Voilà tout présentement le laquais de l’abbé qui, se jouant comme un jeune chien avec l’aimable Jacquine, l’a jetée par terre, lui a rompu le bras, et démis le poignet. Les cris qu’elle fait sont épouvantables, c’est comme si une Furie s’étoit rompu le bras en enfer. On envoie querir cet homme qui vint pour Saint-Aubin[16]. J’admire comme les accidents viennent, et vous ne voulez pas qui j’aie peur de verser ? c’est cela que je crains ; et si quelqu’un m’assuroit que je ne me ferois point de mal, je ne haïrois pas à rouler quelquefois cinq ou six tours dans un carrosse ; cette nouveauté me divertiroit : mais un bras rompu me fera toujours peur après ce que je viens de voir. Adieu, ma très-chère et très-aimable bonne ; vous savez bien comme je suis à vous, et que l’amour maternelle y a moins de part que l’inclination.


  1. Lettre 195. — 1. Anne d’Ornano, comtesse d’Harcourt, tante de M. de Grignan. Voyez la note 12 de la lettre 140.
  2. 2. Une note des éditions de 1726 nous apprend ici que, lorsque Mlle de Murinais alla à Rome avec Mme de Chaulnes, « le cardinal Ottoboni prit pour elle tant d’estime que, dès qu’il fut fait pape (en 1689, sous le nom d’Alexandre VIII), il lui écrivit un bref très-obligeant. »
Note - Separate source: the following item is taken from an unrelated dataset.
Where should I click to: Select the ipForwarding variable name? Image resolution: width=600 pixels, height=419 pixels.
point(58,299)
  3. 3. Nous avons suivi le texte de l’édition de la Haye. Dans celle de Rouen, la phrase est construite d’une façon fort irrégulière : « Le Roi a écrit… et après que le gouverneur a lu la lettre aux états, et en avoir demandé la copie… il s’est élevé, etc. »
  4. 4. Le duc de Chaulnes écrivait à Colbert le même jour (19 août 1671) : « J’entrai avant-hier aux états, pour y porter une aussi agréable nouvelle que fut celle de la remise qu’il a plu au Roi de faire de 200 000 liv. de la dernière tenue et de 100 000 liv. pour celle-ci… La fin de mon discours fut suivie d’un Vive le Roi qui résonna longtemps dans toute la salle, d’autant plus que j’assurai en même temps l’assemblée de l’affection du Roi et des marques effectives qu’elle en recevroit toujours dans la conservation de ses priviléges. » Voyez la Correspondance administrative publiée par M. Depping, Paris, 1850, tome I, p. 509.
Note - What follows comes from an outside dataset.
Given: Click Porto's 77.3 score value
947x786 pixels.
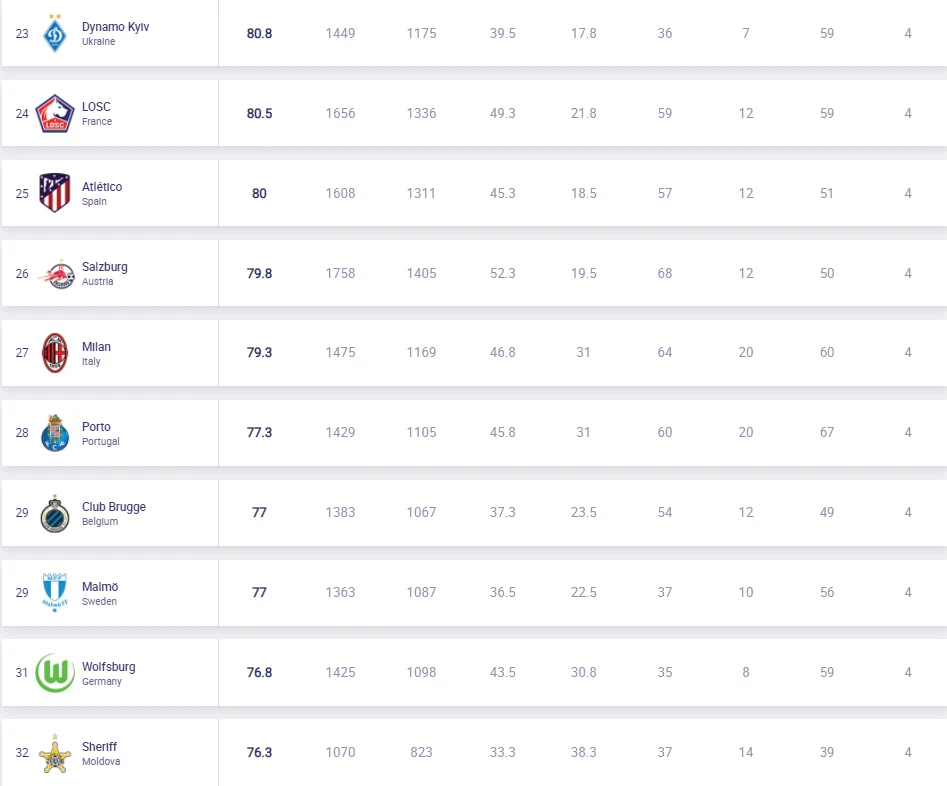Looking at the screenshot, I should 259,433.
  5. 5. Dans l’édition de Rouen : « quinze jours. »
  6. 6. Voyez la note 3 de la lettre 174.
  7. 7. Turenne était intimement lié avec Mme de Coetquen. Il lui avait révélé le secret du voyage de Madame Henriette en Angleterre. Par cette indiscrétion, le chevalier de Lorraine, amant de Mme de Coetquen, en avait été instruit, et Monsieur l’avait su, malgré la défense du Roi.
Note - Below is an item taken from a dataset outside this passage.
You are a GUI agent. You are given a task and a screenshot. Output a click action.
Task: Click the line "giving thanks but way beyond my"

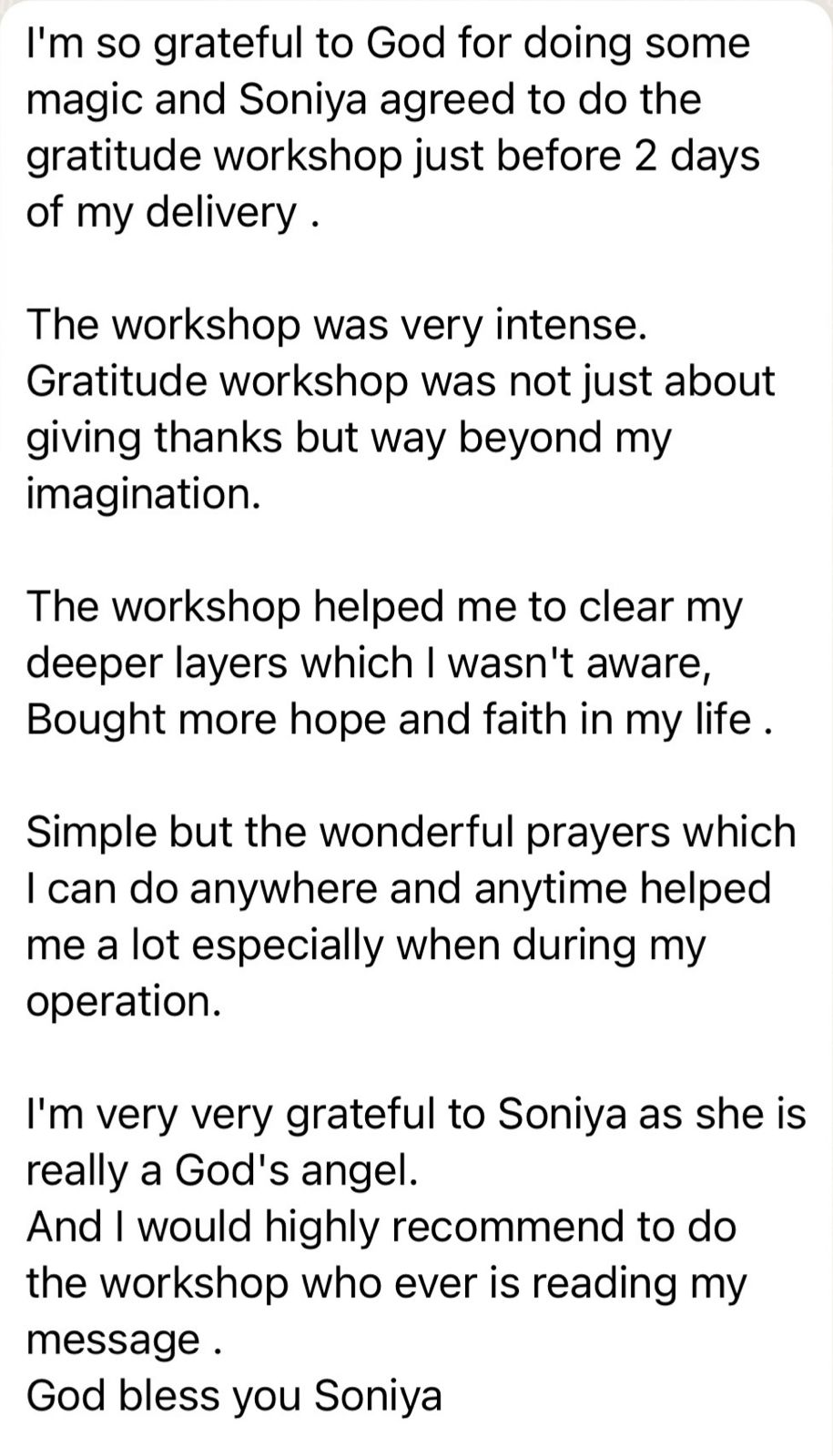click(x=349, y=438)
  8. 8. Expression de Nicole. Le traité de la Foiblesse de l’homme commence par ces mots : « L’orgueil est une enflure du cœur par laquelle l’homme s’étend et se grossit en quelque sorte en lui-même… etc. » Essais de morale, tome I, p. 1. La première édition de ce premier volume avait paru à la fin d’avril 1671.
  9. 9. Voyez la note 5 de la lettre 185.
  10. 10. Voyez la note 8 de la lettre 159. — La fausse couche de Livry (4 novembre 1669) avait été causée par la peur qu’éprouva Mme de Grignan en voyant le Chevalier son beau-frère monter un cheval fougueux. Voyez la Notice, p. 110, et la lettre du 6 septembre 1671.
  11. 11. C’est ainsi que Mme de Sévigné nommoit sa petite-fille (Marie-Blanche), qu’elle avoit laissée à Paris en nourrice. (Note de Perrin.)
  12. 12. Sans doute « ce sénéchal de Bennes, qui était si fou, qui a eu tant d’aventures. » Voyez la lettre du 24 juillet 1689.
  13. 13. Voyez la note 6 de la lettre 169.
  14. 14. C’est-à-dire depuis la scène qui avait eu lieu chez Mme de Sévigné au mois de juin 1652, entre le duc de Rohan et le marquis de Tonquedec. Voyez la Notice, p. 58 et suivante.
  15. 15. Voyez la lettre du 2 août 1671, p. 305. — À la ligne suivante, il y a une faute étrange dans l’édition de la Haye : « Quoique son mari fût accoutumé d’être cœur pour lui. » — Le chevalier de Perrin, dans ses deux éditions, ne donne que l’initiale Mme de L***, puis il adoucit ainsi la suite : « Quoique le mari fût accoutumé à sa propre disgrâce, il ne l’étoit pas à celle de son gendre. » Plus loin il a gardé les mots « l’honnête métier, » et s’est montré, contre son ordinaire, moins scrupuleux que l’éditeur de Rouen (1726), qui y a substitué « l’humeur complaisante et même serviable de la mère. »
  16. 16. Charles de Coulanges, seigneur de Saint-Aubin, oncle de Mme de Sévigné, frère de l’abbé de Livry et de Chésières. Voyez la Notice, p. 145.